» **Work task**: Throughout the listing that follows, find each line with the word "Click" and copy it.

» **Input material**:
<<<<
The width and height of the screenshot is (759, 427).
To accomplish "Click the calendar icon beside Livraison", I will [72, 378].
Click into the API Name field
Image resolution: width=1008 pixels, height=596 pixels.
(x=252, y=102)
>>>>
<<<<
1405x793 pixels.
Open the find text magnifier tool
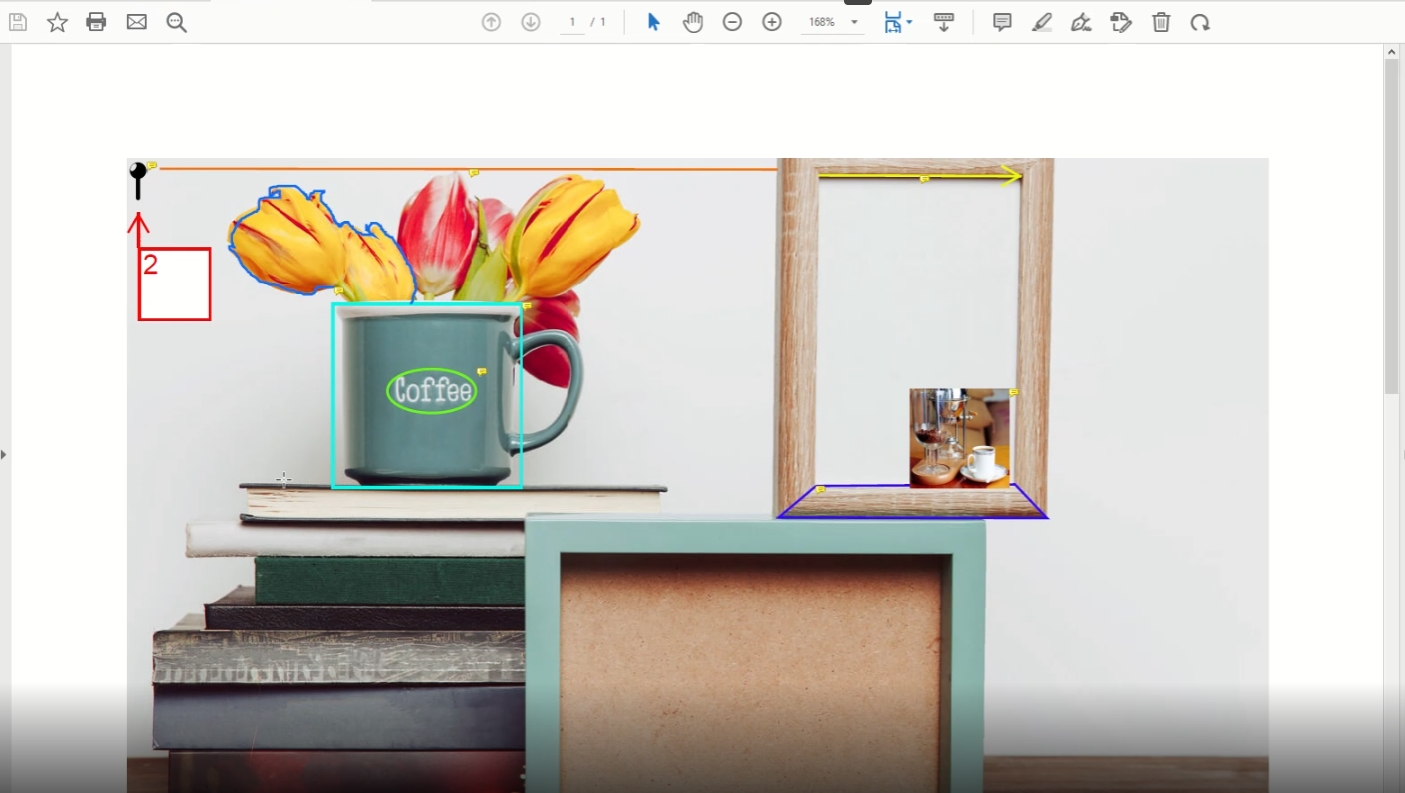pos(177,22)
>>>>
» **Finished task**:
To accomplish "Click the calendar icon beside Livraison", I will [72, 378].
Click into the API Name field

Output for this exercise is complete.